── DATASET RECORDS ──

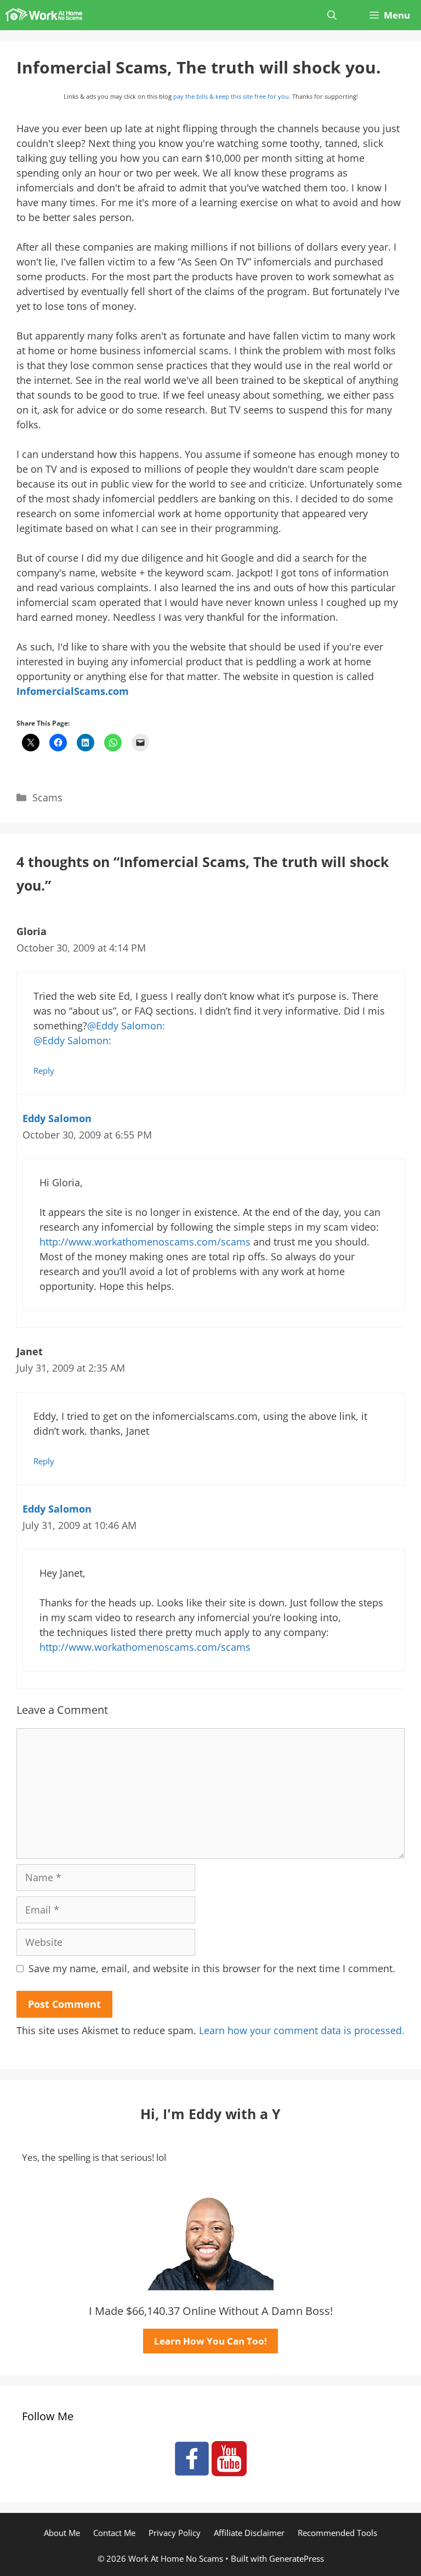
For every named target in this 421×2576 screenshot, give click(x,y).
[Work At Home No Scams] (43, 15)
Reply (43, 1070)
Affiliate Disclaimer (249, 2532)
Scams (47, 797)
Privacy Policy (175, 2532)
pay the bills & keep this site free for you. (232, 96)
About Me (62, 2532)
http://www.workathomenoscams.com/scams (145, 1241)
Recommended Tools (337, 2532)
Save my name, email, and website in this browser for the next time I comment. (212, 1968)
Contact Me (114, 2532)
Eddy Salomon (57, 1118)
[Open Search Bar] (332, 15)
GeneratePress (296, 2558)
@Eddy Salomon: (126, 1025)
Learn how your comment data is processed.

───

Find the line with "Recommended Tools (337, 2532)". Transcribe it and every line after it exactly, through the end of the records above, and nothing else.

§ **YOUR RESPONSE**:
Recommended Tools (337, 2532)
Save my name, email, and website in this browser for the next time I comment. (212, 1968)
Contact Me (114, 2532)
Eddy Salomon (57, 1118)
[Open Search Bar] (332, 15)
GeneratePress (296, 2558)
@Eddy Salomon: (126, 1025)
Learn how your comment data is processed.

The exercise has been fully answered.